By this time the loud voices had attracted the attention of the other
boys. Leaving their swings, they came crowding around; and as soon as
they understood the cause of the dispute, they all turned with one
accord upon Michael, threatening him with condign punishment if he did
not forthwith let Barrinka have his way, whatever that way might be.
 
But Barrinka no longer cared for the pastime. Michael’s taunt, “Who
knows who and what you are?” had struck home. From infancy the pet
and plaything of the village--every wish anticipated, every caprice
borne with, he had been surrounded with an atmosphere of deferential
affection. He could not but know that he differed from all around
him; a mystery hung about his birth, which, through injudicious and
mistaken kindness, had been neither wholly concealed nor yet frankly
revealed to him. All his little playfellows had fathers and mothers.

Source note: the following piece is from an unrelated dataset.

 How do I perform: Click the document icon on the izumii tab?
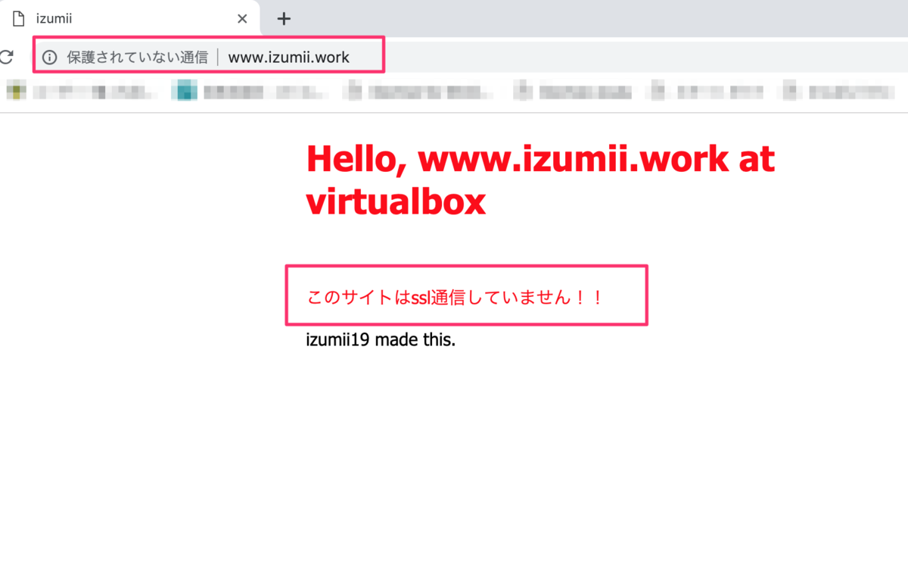coord(17,17)
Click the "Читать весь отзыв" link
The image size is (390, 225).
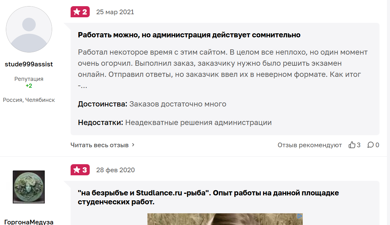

It is true they were beaten sometimes, while _he_ was never beaten.
Still, it seemed to him a strange thing to have no father or mother.
He called the starost, or elder of the village, in whose house he had
been brought up, “bativshka” (little father), and his wife, “mativshka”

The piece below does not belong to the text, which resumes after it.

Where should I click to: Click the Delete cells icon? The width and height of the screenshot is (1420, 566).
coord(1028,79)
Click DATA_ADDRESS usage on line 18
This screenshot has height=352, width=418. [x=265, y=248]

(little mother), but that was not by any means the same as having a
father and mother of his own.
 
“Take the swing if you like it,” he said to Michael. “I care nothing
about it. I shall do something by-and-by much better than anything you
have ever done in your life.”
 
Leaving the children behind him in the wood, he bent his steps
homeward, regardless of the regretful looks sent after him by blue-eyed
Anna Popovna, who saw that her little cavalier was sorely vexed, and
would gladly have comforted him. Two longings filled his childish
heart,--to be able to tell Michael and everybody who he was, and to
be the hero of an adventure more wonderful than Michael’s wanderings
through the snow in search of the priest’s children. Michael had been
out in a snowstorm and lost an ear! In comparison with such a hero the
little lord felt himself a very child.
 
He soon came in sight of the double row of brown wooden cottages that
called itself Nicolofsky. These cottages, or izbas, were built of the
trunks of trees laid one over the other, with the interstices stuffed
with moss. There was a church, also of wood, but larger and better
built, with a bell suspended from a fine elm tree close to it. Two of
the izbas were better than the rest, and belonged, one to the starost,
the other to the pope, or parish priest, Anna’s father. That of the
starost boasted a porch, with ornamental wooden pillars and quaint
carvings. It had a substantial chimney built of good bricks, and secure
well-glazed windows to keep out the intense cold of the Russian winter.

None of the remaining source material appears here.